Éviter une extension du conflit

Ce revirement de New Delhi est loin d’être anodin. Premier soutien militaire du petit royaume himalayen avec qui elle partage plus de 1 700 kilomètres de frontière terrestre –Katmandou a reçu quelque 68 millions de dollars d’aide ces cinq dernières années– l’Inde craint en effet une expansion de la guérilla maoïste sur son territoire. Et si elle a été la première à réagir pour condamner le coup de force du roi Gyanendra et imposer des sanctions à son régime dans l’espoir de le voir rétablir l’état de droit, elle pouvait difficilement maintenir cette position face à la recrudescence des violences au Népal. Et cela d’autant plus que son voisin et rival pakistanais s’est empressé de proposer au nouvel homme fort de Katmandou de lui fournir des armes et que la Chine, où le monarque népalais s’est arrêté de retour d’Indonésie, pourrait bien faire de même.
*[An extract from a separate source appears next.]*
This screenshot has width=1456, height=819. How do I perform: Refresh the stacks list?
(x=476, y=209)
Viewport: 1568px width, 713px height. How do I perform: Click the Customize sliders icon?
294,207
Dans ce contexte, New Delhi, dont les relations avec Islamabad et Pékin ont connu ces dernières semaines une brusque embellie, ne pouvait qu’assouplir sa position à l’égard du régime népalais. Mais cette nouvelle attitude ne signifie toutefois pas que le gouvernement de Manmohan Singh abandonnera ces pressions pour un retour de la démocratie chez son petit voisin himalayen. Lors de sa rencontre avec le roi Gyanendra, le Premier ministre a en effet une nouvelle fois insisté sur l’importance qu’il y avait à prendre des mesures rapides en vue d’une restauration de l’état de droit.
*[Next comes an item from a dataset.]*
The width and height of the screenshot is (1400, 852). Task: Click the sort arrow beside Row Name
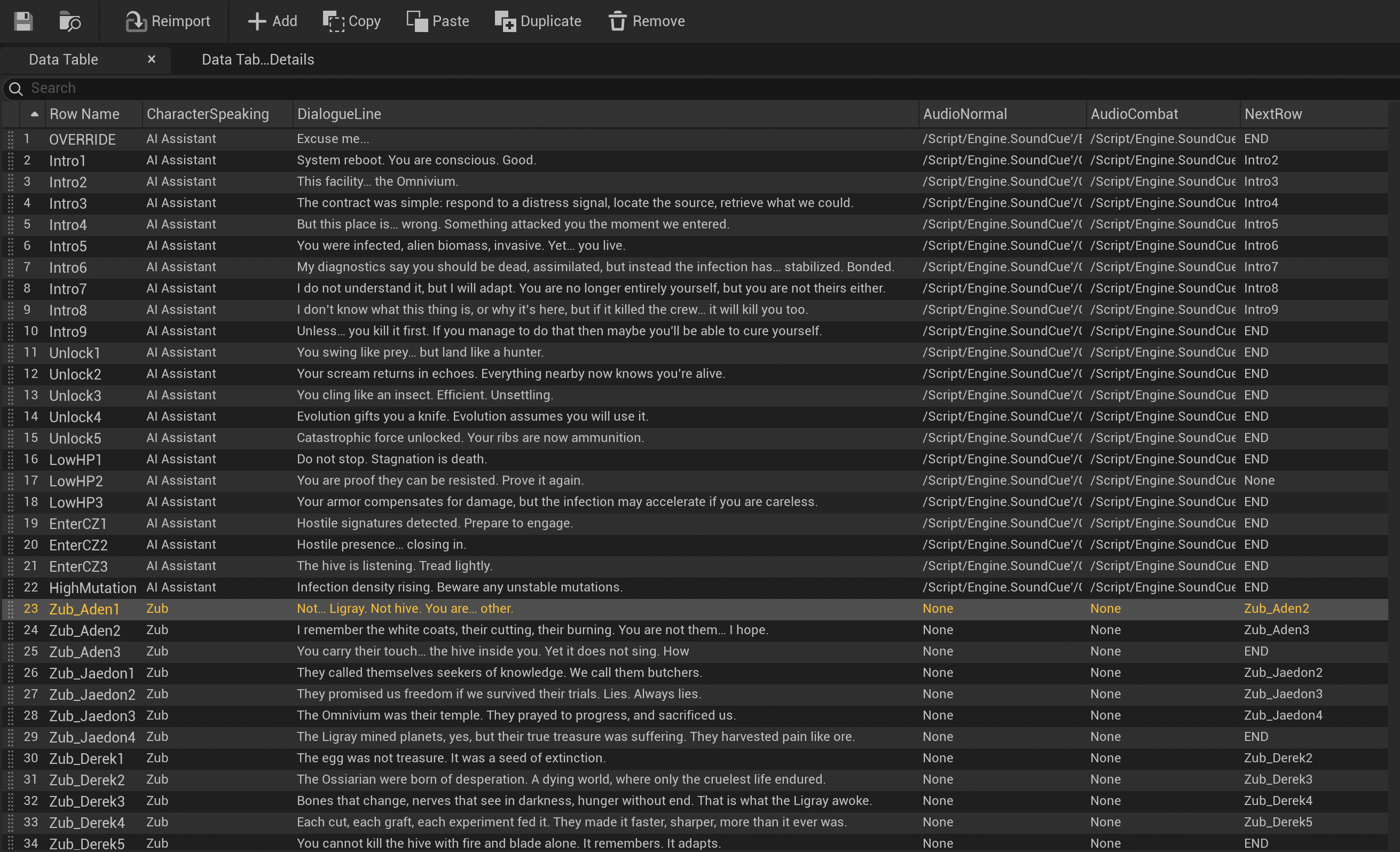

Ce revirement des autorités indiennes n’a pas surpris l’ancien général indien Ashok Mehta, également expert des relations entre les deux pays. « Cela devait arriver tôt ou tard », a-t-il en effet affirmé soulignant que New Delhi, qui s’est engagé à moderniser l’armée royale népalaise, pouvait difficilement maintenir un embargo sur les fournitures militaires à son voisin. Il a cependant émis des doutes quant au fait que le Premier ministre Manmohan Singh ait accepté de reprendre les livraisons d’armes sans contrepartie concrète du roi Gyanendra. « Si c’est le cas alors on peut considérer qu’il s’agit d’un échec pour notre diplomatie. Un échec d’autant plus cinglant qu’il concerne le Parti du Congrès qui a traditionnellement défendu une position de fermeté à l’égard de la monarchie népalaise », a-t-il ajouté. Le dimanche, plusieurs partis d’opposition de gauche, dont le Parti communiste indien –allié clé du Parti du Congrès– ont violemment condamné la décision du gouvernement de reprendre sa coopération militaire avec Katmandou la jugeant « mauvaise et injustifiée ».